→ PROBLEM 1: Repeat the passage of the expression-data modeling discussion starting with "Stage and Anatomy" and going on through "and end stage).".
→ PROBLEM 2: Summarize the expression-data modeling discussion in two sentences.
→ PROBLEM 3: Resume the expression-data modeling discussion from the point where it stops.

── SOURCE PASSAGE

Also, please note that we do not propagate "over-under-expression" calls. We think it wouldn't make any sense. If a gene is over-expressed in a specific brain region, as compared to other brain regions, then it doesn't make any sense to say that it is over-expressed in the whole brain.

mbrush commented 8 years ago

Decisions on 2016-06-08 call that for our first pass, we will bring in just the over/under expression data for human, mouse, and fish. Absence/presence data was too abundant - would double the number of triples in our data.

Files: Over-/Under-expression across anatomy Over-/Under-expression across life stages

Approach: One association per row in the data (i.e. no aggregating stages if same gene-anatomy association is observed at >1 stage) Only pull high quality calls

Models:

1. Expression Across Anatomy:

An exemplar record, asserting that the TSPAN6 gene is over-expressed in the uterine cervix relative to other tissues, as measured during the post-juvenile adult stage:

Gene ID Gene name Anatomy ID Anatomy name Stage ID Stage name Diff. expression
ENSG00000000003 TSPAN6 UBERON:0000002 uterine cervix UBERON:0000113 post-juvenile adult stage over-expression

Triples for this record (association uses 'over/under-expressed in' relations):

:association1   OBAN:has_subject      ENSEMBL:ENSG00000000003 ! TSPAN6
:association1   OBAN:has_object       UBERON:0000002 ! uterine cervix
:association1   OBAN:has_predicate    RO:overexpressed_in 
:association1   GENO:has_qualifier    UBERON:0000113 ! post-juvenile adult stage

ENSEMBL:ENSG00000000003   RO:overexpressed_in   UBERON:0000002

2. Expression Across Stages

An exemplar record, asserting that Gnai3 is over-expressed during the 2 week stage relative to other stages, in the prefrontal cortex:

Gene ID Gene name Anatomy ID Anatomy name Stage ID Stage name Diff. expression
ENSMUSG00000000001 Gnai3 UBERON:0000451 prefrontal cortex MmusDv:0000046 2 weeks over-expression

Triples for this record (association uses 'over/under-expressed during' relations):

:association1  OBAN:has_subject     ENSEMBL:ENSMUSG00000000001 ! Gnai3 
:association1  OBAN:has_object      MmusDv:0000046 ! 2 weeks
:association1  OBAN:has_predicate   RO:overexpressed_during 
:association1  GENO:has_qualifier   UBERON:0000451 ! prefrontal cortex

ENSEMBL:ENSG00000000003    RO:overexpressed_during   UBERON:0000002

Note that the model requires FOUR NEW RELATIONS in RO: The proposal uses different relationships to describe differential expression across anatomy vs differential expression across stages. In the former case, the association describes a gene expressed in anatomical entity, as qualified by the stage during which this was observed. In the latter case, the association describes a gene expressed during a stage, as qualified by the anatomical entity within which this expression was observed. So modeling will require four new relations :

Stage and Anatomy Qualifiers: I proposed the simplest possible model for qualifiers in this pass - simply hanging the stage or anatomy term directly from the association. More complex/nuanced models of qualifying stage or anatomy may be implemented to address use cases from other data sources (e.g. ZFIN where stage qualifiers are a span between a start and end stage).

────
── PROVIDED MATERIAL

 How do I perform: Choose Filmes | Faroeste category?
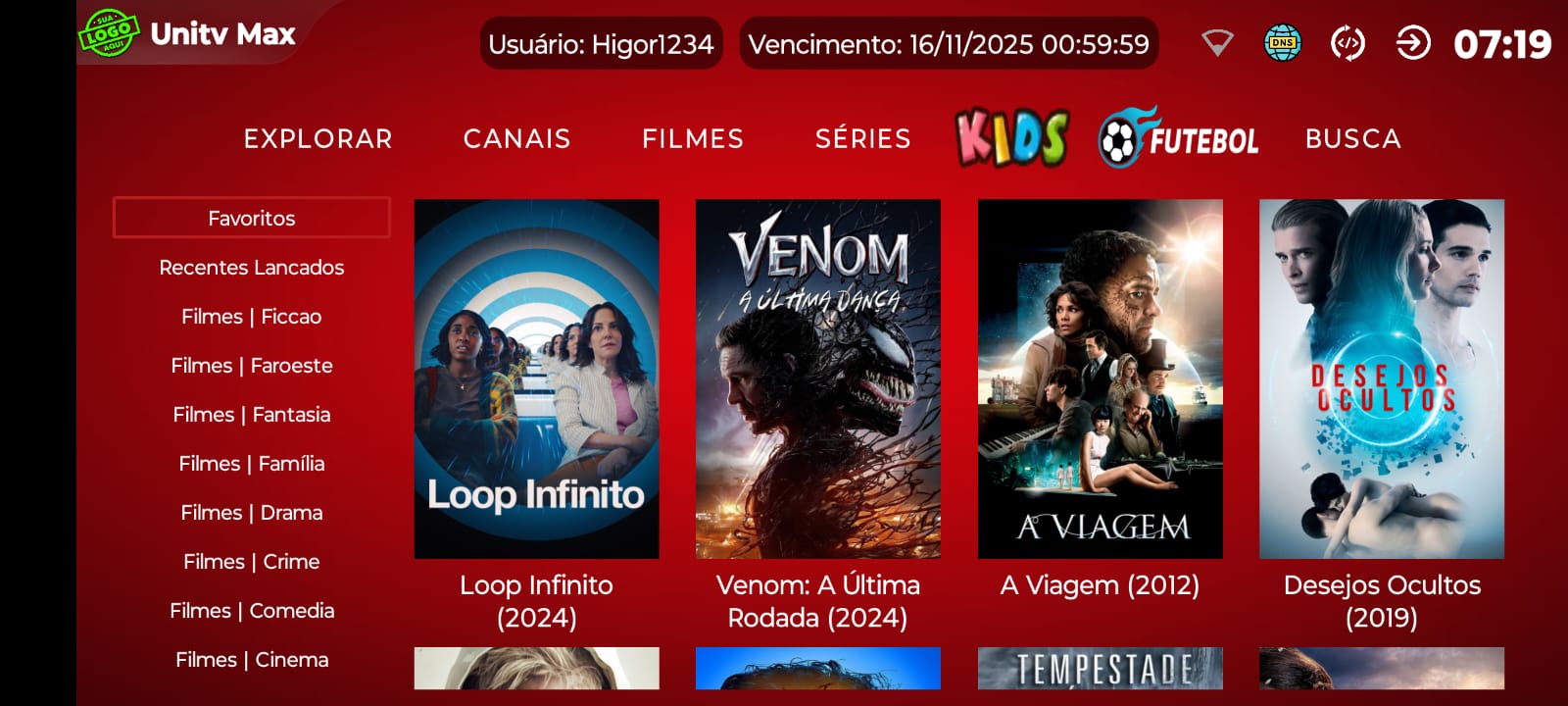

────

→ EXERCISE ANSWER 1:
Stage and Anatomy Qualifiers: I proposed the simplest possible model for qualifiers in this pass - simply hanging the stage or anatomy term directly from the association. More complex/nuanced models of qualifying stage or anatomy may be implemented to address use cases from other data sources (e.g. ZFIN where stage qualifiers are a span between a start and end stage).

→ EXERCISE ANSWER 2: A 2016-06-08 decision limited the first pass to over/under-expression data for human, mouse, and fish, because absence/presence data would have doubled the number of triples; each row becomes one association and only high-quality calls are pulled. Expression across anatomy is modeled with the anatomical entity as the object and the stage as a qualifier, expression across stages reverses those roles, and the model requires four new relations in RO.

→ EXERCISE ANSWER 3:
Thoughts from @cmungall @mellybelly, others before we request new RO terms and pull the data according to these models?

fbastian commented 8 years ago

Absence/presence data was too abundant - would double the number of triples in our data.

Did you use the simple file (with unpropagated data) or the complete file (with propagated data)? I suspect that if you extract only tissues and not life stages, from the simple file, the number of triples is reasonable.

The proposed relations seem reasonable to me. But I don't find it very clear that anatomy = comparing different organs at a same developmental stage, and development = comparing a same organ at different developmental stages. Only a matter of definition and of qualifier used, I guess.

mbrush commented 8 years ago

@cmungall can answer the first question, as he performed the initial size estimates.

Regarding

I don't find it very clear that anatomy = comparing different organs at a same developmental stage, and development = comparing a same organ at different developmental stages.

This reflects our understanding of the data contained in the two diff expression files, and what inc/dec expression is relative to in each. Specifically, that the expression across anatomy file contains assertions that gene X shows inc/dec expression in anatomy Y, relative to other anatomies at the same developmental stage. And that the expression across stages file contains assertions that gene X shows inc/dec expression during stage Y, relative to other stages for the same anatomy.

Does this make sense? The modeling aims to reflect this understanding of the data - so please correct us if we misinterpret.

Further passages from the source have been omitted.